ORLANDO, Fla. — The COVID pandemic has torn a lot of peoples' lives apart. But one Central Florida couple say the chaotic start of the pandemic helped shaped their future.


What You Need To Know

  • Brian Fay, Alice Liang met on a cruise just months before the pandemic

  • Fay went to China to visit Liang a few months after they met

  • A couple days later, China was approaching a lockdown due to COVID

  • Liang decided to go with Fay when he had to quickly leave for the U.S. 

  • They now are married, own a business, and are expecting a baby

When Alice Liang’s mom took her on an Antarctic cruise, at no cost to her, Liang quickly connected with Brian Fay — who also got an all-expenses-paid invitation to the same cruise through a friend he met through his military service.

The trip would pay off for both of them when Liang was trying to find something hard to come by on the chartered Buddhist cruise. There was absolutely no meat on the menu.

“She says, ‘Can you smuggle me some meat?’ And that’s literally how we started talking,” Fay said. “That night, I brought her some Kung Pao chicken that was served down in the crew, and we talked and hung out every night after that.”

After the cruise ended, Liang went back to China. Fay went back to Central Florida. But they kept in touch, talking frequently on the phone despite the different in time zones.

“I told everyone about this girl I met on the ship, and everybody thought I was crazy,” Fay said.

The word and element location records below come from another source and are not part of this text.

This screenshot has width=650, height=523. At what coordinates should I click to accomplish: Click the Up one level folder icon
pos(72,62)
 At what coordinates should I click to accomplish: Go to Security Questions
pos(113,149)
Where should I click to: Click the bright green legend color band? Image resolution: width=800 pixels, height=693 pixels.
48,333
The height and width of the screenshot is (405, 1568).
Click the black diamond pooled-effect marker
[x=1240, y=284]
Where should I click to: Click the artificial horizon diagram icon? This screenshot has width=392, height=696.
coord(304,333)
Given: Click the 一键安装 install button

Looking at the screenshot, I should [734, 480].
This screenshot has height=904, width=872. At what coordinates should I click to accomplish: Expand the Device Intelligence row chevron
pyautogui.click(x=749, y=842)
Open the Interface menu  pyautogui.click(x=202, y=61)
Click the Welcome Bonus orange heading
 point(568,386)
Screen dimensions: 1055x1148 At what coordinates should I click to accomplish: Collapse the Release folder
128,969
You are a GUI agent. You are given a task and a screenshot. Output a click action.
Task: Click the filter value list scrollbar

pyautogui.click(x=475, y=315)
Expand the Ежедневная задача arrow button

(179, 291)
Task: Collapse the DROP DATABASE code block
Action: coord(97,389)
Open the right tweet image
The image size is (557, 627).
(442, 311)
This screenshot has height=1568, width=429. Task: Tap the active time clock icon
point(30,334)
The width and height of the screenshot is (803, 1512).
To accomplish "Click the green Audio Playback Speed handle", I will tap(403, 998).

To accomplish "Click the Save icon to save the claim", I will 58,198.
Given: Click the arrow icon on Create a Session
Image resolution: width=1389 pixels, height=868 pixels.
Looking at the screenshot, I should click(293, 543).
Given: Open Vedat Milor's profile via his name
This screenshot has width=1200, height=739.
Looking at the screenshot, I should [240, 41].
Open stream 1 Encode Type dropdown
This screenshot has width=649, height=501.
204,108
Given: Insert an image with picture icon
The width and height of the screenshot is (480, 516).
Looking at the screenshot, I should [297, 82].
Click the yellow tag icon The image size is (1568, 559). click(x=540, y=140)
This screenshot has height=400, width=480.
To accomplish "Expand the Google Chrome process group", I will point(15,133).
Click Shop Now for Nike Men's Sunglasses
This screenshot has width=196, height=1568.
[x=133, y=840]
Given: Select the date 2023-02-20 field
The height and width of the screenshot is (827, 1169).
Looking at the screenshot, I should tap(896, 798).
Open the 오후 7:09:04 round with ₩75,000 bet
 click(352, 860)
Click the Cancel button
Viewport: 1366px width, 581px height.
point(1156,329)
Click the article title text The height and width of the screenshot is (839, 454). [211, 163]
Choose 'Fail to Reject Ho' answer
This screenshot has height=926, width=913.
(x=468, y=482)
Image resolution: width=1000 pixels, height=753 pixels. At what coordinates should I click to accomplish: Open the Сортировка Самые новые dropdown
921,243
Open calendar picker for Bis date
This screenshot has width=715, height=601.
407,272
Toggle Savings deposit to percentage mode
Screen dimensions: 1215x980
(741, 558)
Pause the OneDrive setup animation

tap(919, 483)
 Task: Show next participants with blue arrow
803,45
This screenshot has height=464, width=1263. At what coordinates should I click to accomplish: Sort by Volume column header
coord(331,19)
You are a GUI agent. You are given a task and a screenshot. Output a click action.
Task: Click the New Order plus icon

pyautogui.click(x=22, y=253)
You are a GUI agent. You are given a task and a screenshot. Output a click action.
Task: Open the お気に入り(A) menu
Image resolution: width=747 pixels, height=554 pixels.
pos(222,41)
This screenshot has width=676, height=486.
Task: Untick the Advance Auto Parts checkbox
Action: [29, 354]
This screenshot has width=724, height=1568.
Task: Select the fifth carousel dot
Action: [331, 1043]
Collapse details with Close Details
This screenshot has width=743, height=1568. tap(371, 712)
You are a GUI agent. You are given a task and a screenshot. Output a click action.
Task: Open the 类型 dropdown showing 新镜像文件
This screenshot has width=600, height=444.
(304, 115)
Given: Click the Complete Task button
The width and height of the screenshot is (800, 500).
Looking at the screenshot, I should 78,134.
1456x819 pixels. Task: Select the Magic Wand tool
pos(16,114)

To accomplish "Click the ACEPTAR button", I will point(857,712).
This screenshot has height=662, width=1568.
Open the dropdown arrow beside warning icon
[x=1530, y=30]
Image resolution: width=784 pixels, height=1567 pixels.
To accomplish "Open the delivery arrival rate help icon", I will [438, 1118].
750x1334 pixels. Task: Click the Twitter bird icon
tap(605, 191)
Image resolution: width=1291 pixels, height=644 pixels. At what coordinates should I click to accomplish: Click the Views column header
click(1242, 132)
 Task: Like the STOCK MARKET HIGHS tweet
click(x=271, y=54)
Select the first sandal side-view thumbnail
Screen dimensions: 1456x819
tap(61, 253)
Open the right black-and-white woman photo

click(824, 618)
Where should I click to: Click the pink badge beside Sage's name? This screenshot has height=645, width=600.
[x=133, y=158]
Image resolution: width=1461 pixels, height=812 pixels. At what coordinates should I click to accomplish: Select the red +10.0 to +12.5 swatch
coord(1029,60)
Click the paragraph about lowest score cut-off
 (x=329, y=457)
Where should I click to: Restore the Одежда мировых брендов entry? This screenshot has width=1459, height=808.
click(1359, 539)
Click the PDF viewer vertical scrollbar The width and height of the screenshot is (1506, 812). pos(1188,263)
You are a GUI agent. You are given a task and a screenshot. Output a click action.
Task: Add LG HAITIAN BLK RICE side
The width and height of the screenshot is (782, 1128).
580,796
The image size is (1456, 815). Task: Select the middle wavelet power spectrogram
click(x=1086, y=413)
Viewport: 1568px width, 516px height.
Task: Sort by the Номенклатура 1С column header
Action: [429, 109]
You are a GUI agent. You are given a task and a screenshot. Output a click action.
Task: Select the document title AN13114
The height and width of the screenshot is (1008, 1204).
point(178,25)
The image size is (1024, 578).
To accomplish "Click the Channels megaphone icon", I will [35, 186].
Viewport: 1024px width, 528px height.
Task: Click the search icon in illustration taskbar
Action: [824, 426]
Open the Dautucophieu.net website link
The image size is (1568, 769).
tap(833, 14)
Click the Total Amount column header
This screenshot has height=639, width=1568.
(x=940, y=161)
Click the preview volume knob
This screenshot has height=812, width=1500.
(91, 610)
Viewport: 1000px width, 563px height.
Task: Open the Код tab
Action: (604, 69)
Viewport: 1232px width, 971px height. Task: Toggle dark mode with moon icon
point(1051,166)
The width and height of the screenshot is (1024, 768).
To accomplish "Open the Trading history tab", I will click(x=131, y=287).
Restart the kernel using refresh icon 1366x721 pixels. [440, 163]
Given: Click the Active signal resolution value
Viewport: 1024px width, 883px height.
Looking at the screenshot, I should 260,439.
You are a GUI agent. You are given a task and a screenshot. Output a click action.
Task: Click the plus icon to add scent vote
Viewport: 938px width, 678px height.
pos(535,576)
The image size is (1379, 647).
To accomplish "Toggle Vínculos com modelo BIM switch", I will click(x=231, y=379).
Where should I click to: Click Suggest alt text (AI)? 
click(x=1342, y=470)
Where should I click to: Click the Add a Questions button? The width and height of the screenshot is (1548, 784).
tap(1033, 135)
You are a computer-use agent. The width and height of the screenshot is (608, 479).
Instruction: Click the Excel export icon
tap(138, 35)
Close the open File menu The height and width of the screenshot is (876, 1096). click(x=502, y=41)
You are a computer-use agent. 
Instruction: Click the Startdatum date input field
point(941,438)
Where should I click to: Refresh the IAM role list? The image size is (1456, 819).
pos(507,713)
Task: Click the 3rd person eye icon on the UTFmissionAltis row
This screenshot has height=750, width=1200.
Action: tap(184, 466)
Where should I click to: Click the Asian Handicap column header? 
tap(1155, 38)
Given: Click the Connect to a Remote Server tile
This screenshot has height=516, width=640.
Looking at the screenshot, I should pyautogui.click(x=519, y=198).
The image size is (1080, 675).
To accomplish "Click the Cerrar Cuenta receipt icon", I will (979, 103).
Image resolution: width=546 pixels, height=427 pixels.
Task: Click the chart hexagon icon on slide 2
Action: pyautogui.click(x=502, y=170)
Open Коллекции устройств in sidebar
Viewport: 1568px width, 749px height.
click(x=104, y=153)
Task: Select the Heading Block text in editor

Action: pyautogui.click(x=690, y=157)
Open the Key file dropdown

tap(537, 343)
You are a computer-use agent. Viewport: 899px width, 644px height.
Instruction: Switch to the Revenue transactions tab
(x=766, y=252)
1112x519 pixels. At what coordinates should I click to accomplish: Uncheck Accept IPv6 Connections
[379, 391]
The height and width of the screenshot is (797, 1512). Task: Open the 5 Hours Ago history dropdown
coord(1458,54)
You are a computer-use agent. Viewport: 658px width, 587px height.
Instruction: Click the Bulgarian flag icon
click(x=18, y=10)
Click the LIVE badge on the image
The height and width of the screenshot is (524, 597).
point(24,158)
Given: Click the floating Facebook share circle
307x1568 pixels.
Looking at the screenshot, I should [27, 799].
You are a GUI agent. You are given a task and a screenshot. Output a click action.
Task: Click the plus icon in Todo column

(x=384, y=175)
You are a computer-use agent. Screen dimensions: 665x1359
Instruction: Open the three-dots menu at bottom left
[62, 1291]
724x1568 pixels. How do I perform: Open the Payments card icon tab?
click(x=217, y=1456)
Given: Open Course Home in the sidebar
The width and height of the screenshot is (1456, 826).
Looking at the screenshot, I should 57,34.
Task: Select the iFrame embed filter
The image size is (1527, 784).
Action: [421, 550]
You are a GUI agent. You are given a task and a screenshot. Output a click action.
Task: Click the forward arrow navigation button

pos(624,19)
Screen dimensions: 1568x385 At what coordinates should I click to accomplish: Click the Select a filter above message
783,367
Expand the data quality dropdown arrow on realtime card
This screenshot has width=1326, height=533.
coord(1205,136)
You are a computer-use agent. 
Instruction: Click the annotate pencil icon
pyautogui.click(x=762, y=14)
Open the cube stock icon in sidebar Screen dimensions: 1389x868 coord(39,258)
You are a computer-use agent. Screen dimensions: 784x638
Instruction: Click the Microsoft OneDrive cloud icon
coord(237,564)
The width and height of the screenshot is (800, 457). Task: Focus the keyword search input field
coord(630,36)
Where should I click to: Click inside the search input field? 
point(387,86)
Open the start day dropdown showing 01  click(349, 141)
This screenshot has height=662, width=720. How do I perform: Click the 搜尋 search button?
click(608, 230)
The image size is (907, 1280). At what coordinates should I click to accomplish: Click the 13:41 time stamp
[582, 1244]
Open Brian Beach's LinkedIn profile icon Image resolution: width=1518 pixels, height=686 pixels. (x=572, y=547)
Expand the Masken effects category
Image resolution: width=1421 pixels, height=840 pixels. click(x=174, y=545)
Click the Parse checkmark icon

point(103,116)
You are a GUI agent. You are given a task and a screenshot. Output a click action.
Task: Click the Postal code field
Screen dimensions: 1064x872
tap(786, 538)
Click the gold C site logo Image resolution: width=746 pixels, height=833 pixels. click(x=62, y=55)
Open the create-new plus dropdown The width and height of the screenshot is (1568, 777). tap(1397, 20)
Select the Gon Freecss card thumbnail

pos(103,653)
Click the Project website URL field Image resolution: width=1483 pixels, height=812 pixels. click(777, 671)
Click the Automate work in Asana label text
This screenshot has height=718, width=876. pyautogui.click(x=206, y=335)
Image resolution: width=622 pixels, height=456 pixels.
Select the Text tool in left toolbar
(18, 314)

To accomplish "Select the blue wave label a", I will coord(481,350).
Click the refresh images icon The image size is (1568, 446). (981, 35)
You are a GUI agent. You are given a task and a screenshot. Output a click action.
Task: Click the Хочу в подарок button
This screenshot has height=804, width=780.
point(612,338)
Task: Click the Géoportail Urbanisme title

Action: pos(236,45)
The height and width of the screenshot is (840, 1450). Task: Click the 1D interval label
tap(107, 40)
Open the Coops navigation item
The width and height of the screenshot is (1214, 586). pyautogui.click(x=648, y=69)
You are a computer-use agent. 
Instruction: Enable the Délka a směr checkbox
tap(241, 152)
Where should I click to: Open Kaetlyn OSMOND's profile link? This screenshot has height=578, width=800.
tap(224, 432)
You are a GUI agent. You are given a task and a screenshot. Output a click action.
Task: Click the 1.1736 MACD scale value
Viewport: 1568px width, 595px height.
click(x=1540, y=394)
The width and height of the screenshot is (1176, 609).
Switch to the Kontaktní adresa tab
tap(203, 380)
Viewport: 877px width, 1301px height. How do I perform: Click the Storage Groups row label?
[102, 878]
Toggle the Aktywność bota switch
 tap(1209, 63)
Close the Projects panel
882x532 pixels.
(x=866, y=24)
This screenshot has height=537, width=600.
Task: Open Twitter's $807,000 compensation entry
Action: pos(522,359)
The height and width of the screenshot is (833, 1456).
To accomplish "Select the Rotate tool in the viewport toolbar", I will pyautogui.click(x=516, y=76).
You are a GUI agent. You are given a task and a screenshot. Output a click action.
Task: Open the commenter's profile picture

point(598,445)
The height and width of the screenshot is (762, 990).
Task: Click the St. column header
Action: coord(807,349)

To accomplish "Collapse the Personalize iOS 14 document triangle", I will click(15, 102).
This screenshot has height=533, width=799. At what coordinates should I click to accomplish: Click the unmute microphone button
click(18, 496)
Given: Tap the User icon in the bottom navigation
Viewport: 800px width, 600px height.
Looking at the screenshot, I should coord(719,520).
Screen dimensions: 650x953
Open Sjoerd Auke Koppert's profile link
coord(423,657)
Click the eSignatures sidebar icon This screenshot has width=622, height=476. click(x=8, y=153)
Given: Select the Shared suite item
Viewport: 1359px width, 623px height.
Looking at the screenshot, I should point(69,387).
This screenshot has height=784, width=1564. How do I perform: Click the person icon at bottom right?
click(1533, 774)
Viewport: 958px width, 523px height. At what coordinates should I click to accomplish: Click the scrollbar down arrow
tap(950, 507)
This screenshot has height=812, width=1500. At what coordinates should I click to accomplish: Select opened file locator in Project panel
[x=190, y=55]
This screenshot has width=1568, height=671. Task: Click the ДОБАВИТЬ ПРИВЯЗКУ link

Little did they know most of the crazy was yet to come.

When Fay went to China to visit Liang a few months later, the coronavirus pandemic was taking hold in the country.

“[After] two days in China, malls shut down, they canceled all lunar new year activities,” Fay said. “A town of 10 million people, and you see like 10 people walking down the street. Having a daughter, I knew I couldn’t get locked down in China.”

With the country going into lockdown, the couple was faced with a very difficult decision. Liang had to decide whether to leave her home country and leave everyone she knows behind for who knows how long, or stay and risk losing the chance of a future together with Fay.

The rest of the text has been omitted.